German parliamentarians have voted overwhelmingly to approve a second international bailout for Greece. Chancellor Angela Merkel had urged them to approve the measure in Germany's interest.
Members of Germany's lower house of parliament, the Bundestag, have voted to approve Berlin's participation in the latest international bailout for Greece.
Parliamentarians passed the measure by a vote of 496 for and 90 against. There were five abstentions.
Although lawmakers overwhelmingly approved the bailout, Chancellor Angela Merkel's center-right coalition failed to secure the politically important absolute or "chancellor" majority of 311 votes. This majority is necessary to elect a chancellor and is seen as a test of coalition stability. Merkel did manage to win a governing majority of 304 votes for the bailout measure, despite 20 "no" votes from within her coalition's ranks.
"There was a governing majority, and the governing majority is what counts," said Foreign Minister Guido Westerwelle, a high-ranking member of the Free Democrats, Merkel's coalition partner.
But Frank-Walter Steinmeier, chairman of the opposition center-left Social Democrats' parliamentary group, told the Berlin-based newspaper Der Tagesspiegel on Monday that the failure of Merkel to secure the so-called chancellor majority signaled the fragmentation of her coalition.
"The collapse of the coalition is in full swing," Steinmeier said, adding that "Merkel's authority is badly damaged."
Strong pitch from the chancellor
Prior to the vote, she opened the debate with a speech in which she explained why parliamentarians should approve the bailout package, worth 130 billion euros ($174 billion).
The chancellor stressed that approving the package wasn't only about bailing out Greece, but also about the entire eurozone. She described the package as part of a greater effort to create a stability union to safeguard the common currency. She also warned of what she said would be incalculable risks if Greece were to pull out of the eurozone.
"Nobody can foresee what the consequences of a disorderly default would have for all of us, including the people of Germany," the chancellor said.
Merkel highlighted the efforts that Greece had already made and new measures that it has agreed to make to bring its public debt under control. She also noted the fact that the private sector had agreed to get involved, with lenders to write down more than 100 billion euros of bad Greek debt.
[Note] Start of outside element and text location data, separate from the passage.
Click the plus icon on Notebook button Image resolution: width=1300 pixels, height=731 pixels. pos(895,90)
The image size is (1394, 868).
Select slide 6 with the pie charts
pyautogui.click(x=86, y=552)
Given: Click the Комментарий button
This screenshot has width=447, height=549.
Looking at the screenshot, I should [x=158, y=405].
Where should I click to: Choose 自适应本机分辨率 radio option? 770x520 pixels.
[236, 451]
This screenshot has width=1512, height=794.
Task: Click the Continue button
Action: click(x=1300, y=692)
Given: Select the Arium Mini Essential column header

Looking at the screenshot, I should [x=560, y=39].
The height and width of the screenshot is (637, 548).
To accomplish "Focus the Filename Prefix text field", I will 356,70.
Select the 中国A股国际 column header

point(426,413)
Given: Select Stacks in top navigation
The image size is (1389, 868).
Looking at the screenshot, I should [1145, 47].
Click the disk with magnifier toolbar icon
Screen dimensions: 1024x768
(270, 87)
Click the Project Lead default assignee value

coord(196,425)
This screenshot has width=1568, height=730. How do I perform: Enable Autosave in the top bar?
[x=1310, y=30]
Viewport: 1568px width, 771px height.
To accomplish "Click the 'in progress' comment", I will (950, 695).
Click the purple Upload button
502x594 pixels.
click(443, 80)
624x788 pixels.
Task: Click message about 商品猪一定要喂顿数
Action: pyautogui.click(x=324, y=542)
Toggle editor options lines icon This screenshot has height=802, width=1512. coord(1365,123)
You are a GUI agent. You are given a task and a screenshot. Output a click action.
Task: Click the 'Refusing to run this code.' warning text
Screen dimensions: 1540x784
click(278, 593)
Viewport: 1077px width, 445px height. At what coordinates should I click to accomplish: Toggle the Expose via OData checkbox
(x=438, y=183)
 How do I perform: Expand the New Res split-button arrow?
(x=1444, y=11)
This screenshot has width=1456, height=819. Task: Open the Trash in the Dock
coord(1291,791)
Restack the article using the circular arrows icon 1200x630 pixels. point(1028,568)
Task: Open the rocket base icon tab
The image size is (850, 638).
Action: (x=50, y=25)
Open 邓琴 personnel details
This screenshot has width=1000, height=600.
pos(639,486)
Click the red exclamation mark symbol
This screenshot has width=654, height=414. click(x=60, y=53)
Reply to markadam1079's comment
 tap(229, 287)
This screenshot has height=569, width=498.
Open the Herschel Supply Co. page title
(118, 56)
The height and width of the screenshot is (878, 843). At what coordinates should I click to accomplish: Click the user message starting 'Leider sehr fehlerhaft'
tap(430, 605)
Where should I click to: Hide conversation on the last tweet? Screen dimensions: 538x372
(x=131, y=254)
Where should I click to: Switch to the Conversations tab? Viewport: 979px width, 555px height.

She stressed that this latest bailout wasn't just about forcing Greece to implement austerity measures. She said it was more about making it more competitive and capable of creating economic growth in the long term.
"There is now no alternative to correcting the mistakes of the past," the chancellor said, apparently referring to the budgetary practices of past Greek governments
"Nobody can provide a 100-percent guarantee of success," the chancellor said.
Despite pledging its support for the bailout, the opposition Social Democrats criticized how Chancellor Merkel's government has dealt with Europe's sovereign debt crisis. Former finance minister Peer Steinbrück accused Merkel's government of dragging its feet.
"Nearly two years after the first Greek aid package in May 2010, we are back to square one regarding Greece, regarding the contagion to the eurozone and Germany," Steinbrück said.